Published On: March 26, 2009

Mortgage rates reached record lows and refinances rebounded.

Down 0.13% from last week, the average 30-year fixed-rate mortgage was 4.85% in Freddie Mac’s survey of 125 thrifts, commercial banks and mortgage lenders released today. A year ago, the 30-year stood at 5.85%.

“The 30-year fixed-rate mortgage has not been lower in the life of Freddie Mac’s weekly survey, which dates back to 1971,” the report said.

Freddie’s chief economist, Frank Nothaft, explained that the Federal Reserve’s plan announced last week to purchase Treasury securities over the next six months dragged bond yields and mortgage rates lower.

Freddie’s regulator, the Federal Housing Finance Agency, reported today that the average 30-year fixed-rate was 5.03% in February, down from 5.09% in January. That survey was calculated using rates on loans closed during the last week of the month.

The average 15-year fixed-rate mortgage was down a more moderate 3 basis points from last week to 4.58%, Freddie reported. The disparate drop cut the spread between the 15- and 30-year to just 27 BPS from last week’s 37 BPS.

The FHFA’s report indicated that the 15-year fell 19 basis points from January to 4.92% in February.

Following a 38 basis point decline last week, the yield on the 10-year Treasury climbed 27 BPS back up to yield 2.794% around midday. Investors have grown cautious of Treasurys as the Obama administration plans to finance a massive budget deficit.

Half of the hundred panelists surveyed by Bankrate.com for the week March 26 to April 1 expect mortgage rates to rise at least 3 BPS during the next 35 to 45 days, while the rest were split over whether rates will decline or see no change.

The five-year Treasury-indexed hybrid adjustable-rate mortgage averaged 4.96%, off 2 BPS, according to Freddie.

Slipping 6 BPS, the one-year Treasury-indexed ARM averaged 4.85% in Freddie’s survey, Freddie said. The yield on the underlying index, the 1-year Treasury, was 0.60% yesterday, unchanged from seven days earlier, data reported by the U.S. Treasury Department indicated.

The six-month London Interbank Offered Rate was 1.77% yesterday, according to Bankrate.com.
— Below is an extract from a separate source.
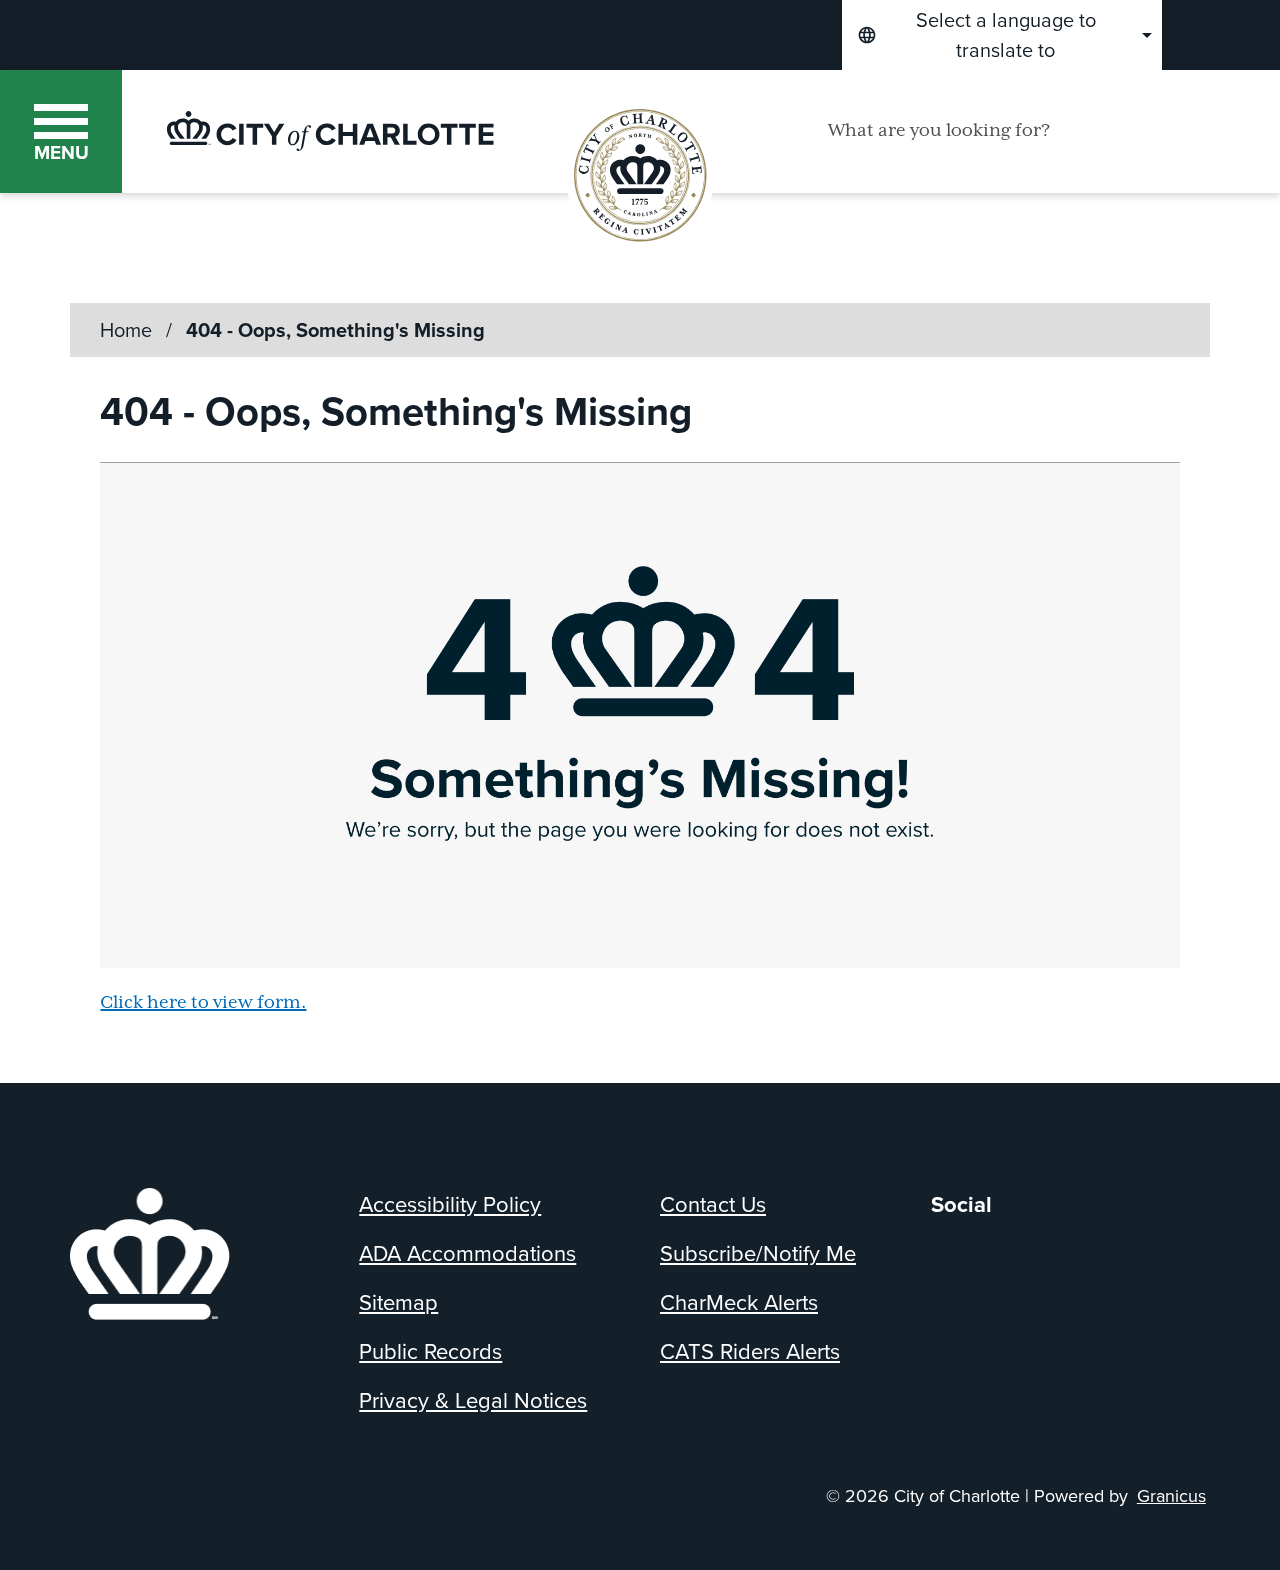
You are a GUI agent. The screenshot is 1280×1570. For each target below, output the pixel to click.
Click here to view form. (203, 1003)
LIBOR, a popular ARM index for subprime loans, was 1.88% last week.

ARM share slipped to 1% from 2% the prior week, the Mortgage Bankers Association said in its survey of mortgage bankers, commercial banks and thrifts for the week ending March 20.

But overall application activity was 32% higher on a seasonally adjusted basis, pushing MBA’s Market Composite Index to 1159.4.

Refinances drove the latest activity, rising 42%, according to MBA. The share of total applications that were for refinances increased to 79% from 73%.

Purchase applications were 4% higher and government 1003s were up 5%.